Carolyn Leach-Paholski’s entry Hokusai in the Antipodes – Thirty-Six Love Letters to a Mountain impressed the judging panel, earning her a $2,000 prize and one-hour mentoring session with a Deakin University practitioner.
Established in 2022 and delivered by Geelong Regional Libraries (GRL) in partnership with Deakin University, the Local Word Writing Prize accepts fiction and creative nonfiction submissions of up to 3,000 words.
This year’s competition drew more than 500 entries from across Australia.
Entries were narrowed to a longlist of 24, then a subsequent shortlist of four by a judging panel comprising Deakin University’s Professor David McCooey, GRL chief executive Vanessa Schernickau and GRL virtual writer in residence Alice Eaves.
All works were judged anonymously.
Professor McCooey said Leach-Paholski’s winning submission was “a beautifully realised short story” that brought together “apparently disjunct things – the past and the present, Eastern and Western sensibilities – with powerful lyricism”.

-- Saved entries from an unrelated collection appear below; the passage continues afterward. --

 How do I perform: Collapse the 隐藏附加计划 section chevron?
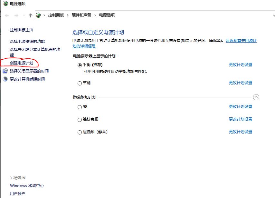257,97
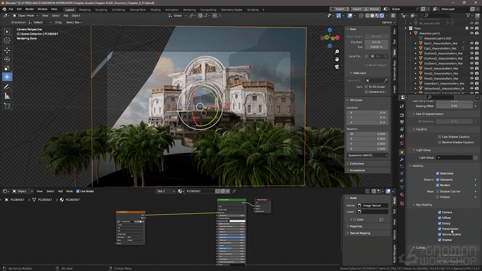Open the Render menu
This screenshot has width=482, height=271.
pyautogui.click(x=29, y=9)
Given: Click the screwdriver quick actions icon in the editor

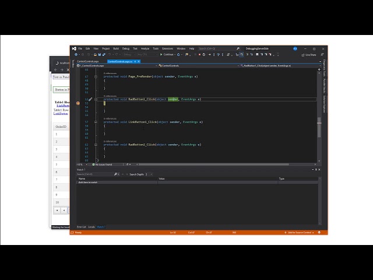Looking at the screenshot, I should point(90,100).
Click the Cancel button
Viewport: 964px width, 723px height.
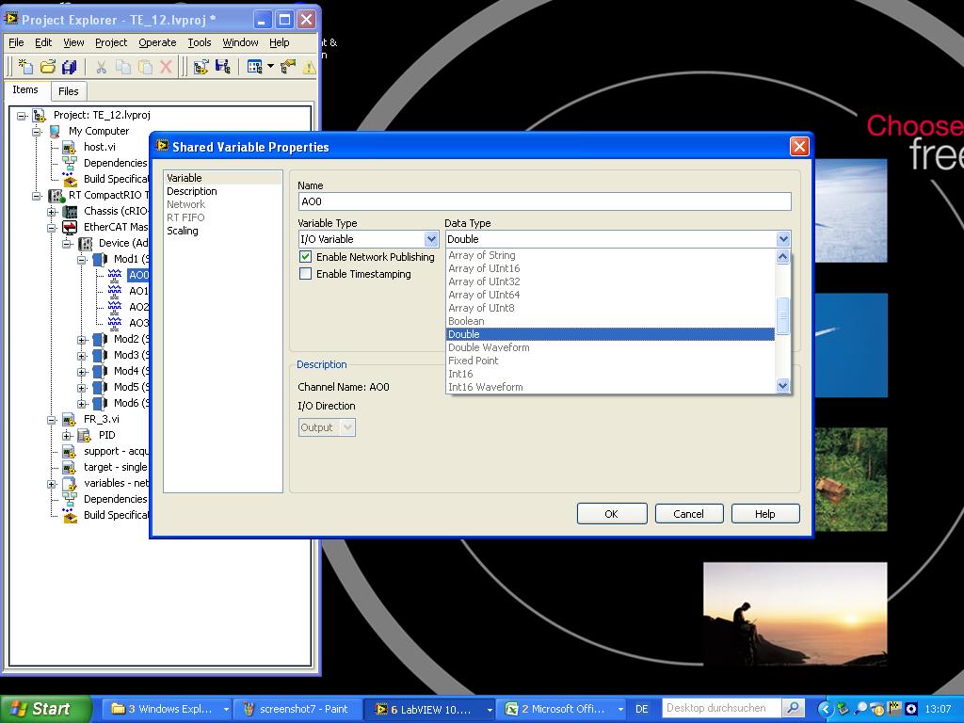coord(688,514)
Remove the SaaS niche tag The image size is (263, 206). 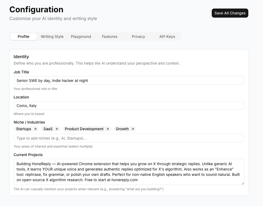pos(57,129)
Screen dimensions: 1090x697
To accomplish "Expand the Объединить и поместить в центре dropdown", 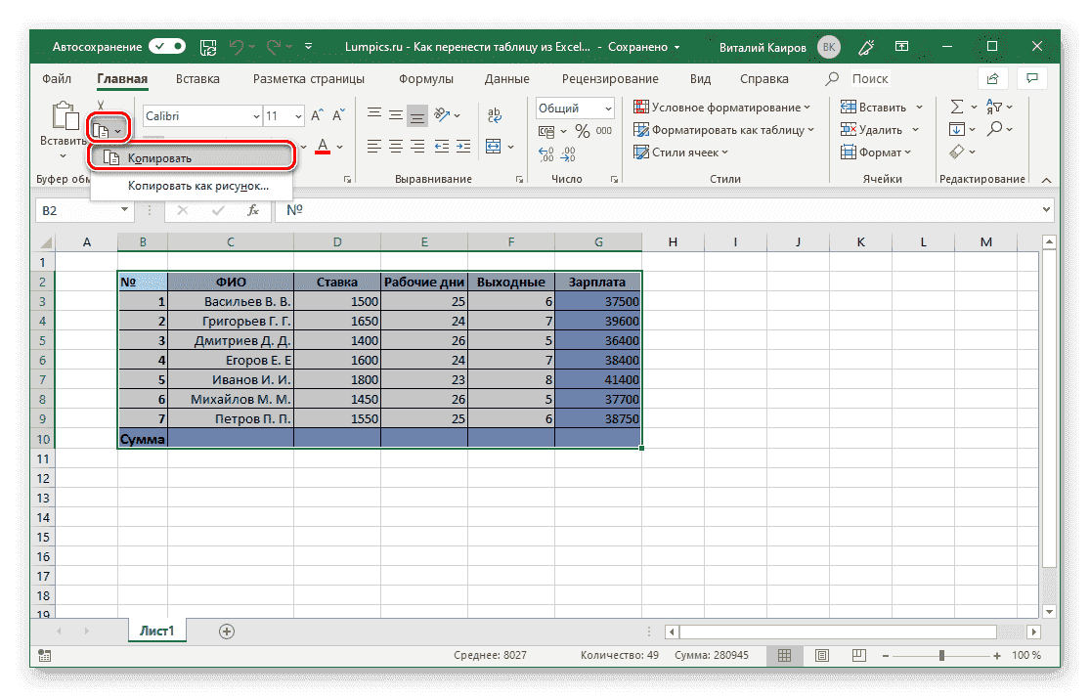I will pyautogui.click(x=510, y=147).
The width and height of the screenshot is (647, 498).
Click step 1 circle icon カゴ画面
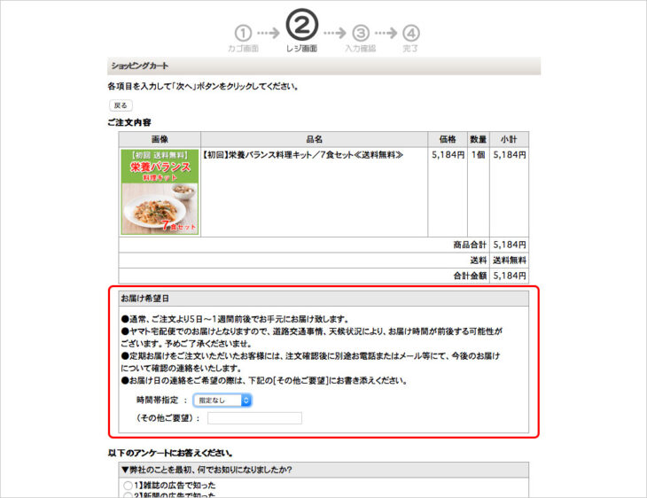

He said Leach-Paholski’s entry, along with the three other works shortlisted for the prize, were “compelling instances of contemporary writing”.
“This year’s submissions brought together an extraordinary range of stories and styles.
“Many works dealt with the crises of everyday life, as well as shared crises (such as the climate emergency), while others celebrated the pleasures that life has to offer.”
He said The Air Gap, the shortlisted and highly commended submission of North Geelong local Penne Thornton, was “a moving work of creative fiction”, while Bird Found by Melbourne author Leticia Parish and Premiership Quarter by Warrnambool author Hannah Duffus “though stylistically very different, both show how prose fiction can offer powerful, sometimes comic, insights into our emotional worlds”.
Each of the shortlisted pieces has also received $250.
GRL chief executive Vanessa Schernickau congratulated Leach-Paholski on her winning submission.
“We were overwhelmed by not only the number of entries this year, but by the standard of writing,” she said.
“We’re very proud of our Local Word Writing Prize for the sense of community it provides for writers and thank you to Deakin University for their continued support.
“Thanks also to our judges and all the entrants, both local and from further afield. We hope to see their works on our shelves in the future.”
Entries for the 2024 Local Word Poetry Prize have now opened and will close on Monday, July 1.